** PROBLEM TO WORK ON **
Please rewrite the records that begin at the line containing "Where should I click to: Select" and stop after the line containing "click(x=611, y=82)", replacing "screenshot" with "screen capture" and leaving everything else unchanged.

Target position records
━━━━
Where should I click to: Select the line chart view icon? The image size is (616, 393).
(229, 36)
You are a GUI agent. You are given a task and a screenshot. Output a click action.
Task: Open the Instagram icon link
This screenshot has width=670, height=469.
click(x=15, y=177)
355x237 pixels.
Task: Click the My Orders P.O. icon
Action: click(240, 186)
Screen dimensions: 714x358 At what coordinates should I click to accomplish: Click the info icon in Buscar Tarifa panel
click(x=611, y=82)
━━━━
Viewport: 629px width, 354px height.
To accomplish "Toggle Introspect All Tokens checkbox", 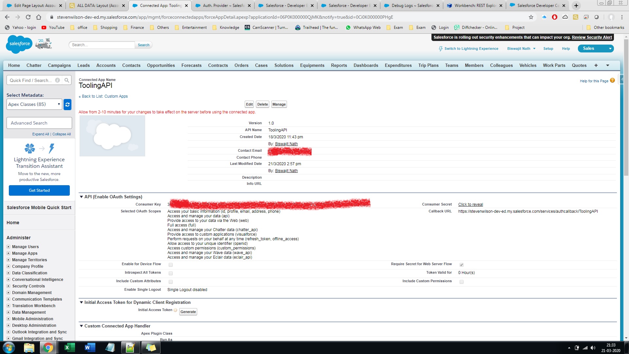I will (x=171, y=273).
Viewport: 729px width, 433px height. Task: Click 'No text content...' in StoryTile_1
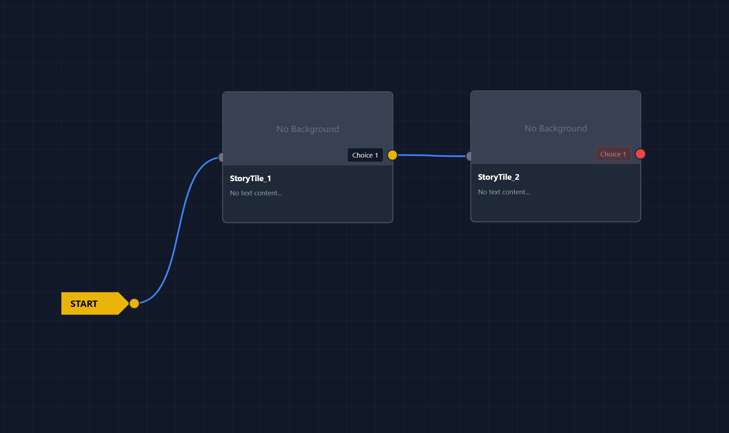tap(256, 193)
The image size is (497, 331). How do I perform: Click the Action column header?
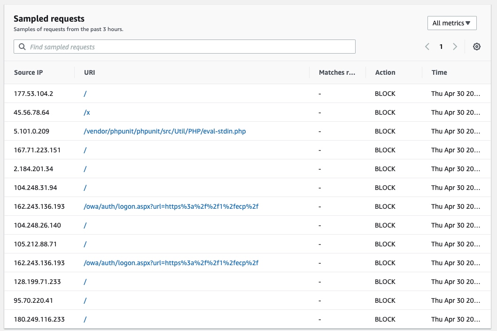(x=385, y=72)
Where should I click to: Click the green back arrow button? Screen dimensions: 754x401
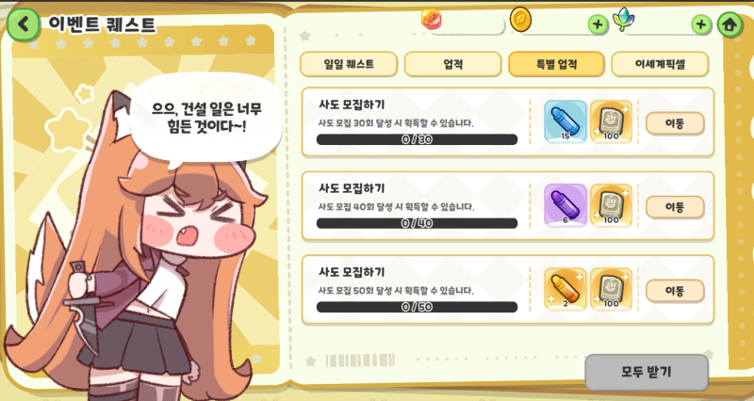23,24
━━━━
** THE ANSWER **
Where should I click to: Select the line chart view icon? The image size is (616, 393).
(229, 36)
You are a GUI agent. You are given a task and a screen capture. Output a click action.
Task: Open the Instagram icon link
This screen capture has width=670, height=469.
click(x=15, y=177)
355x237 pixels.
Task: Click the My Orders P.O. icon
Action: click(240, 186)
Screen dimensions: 714x358 At what coordinates should I click to accomplish: Click the info icon in Buscar Tarifa panel
click(x=611, y=82)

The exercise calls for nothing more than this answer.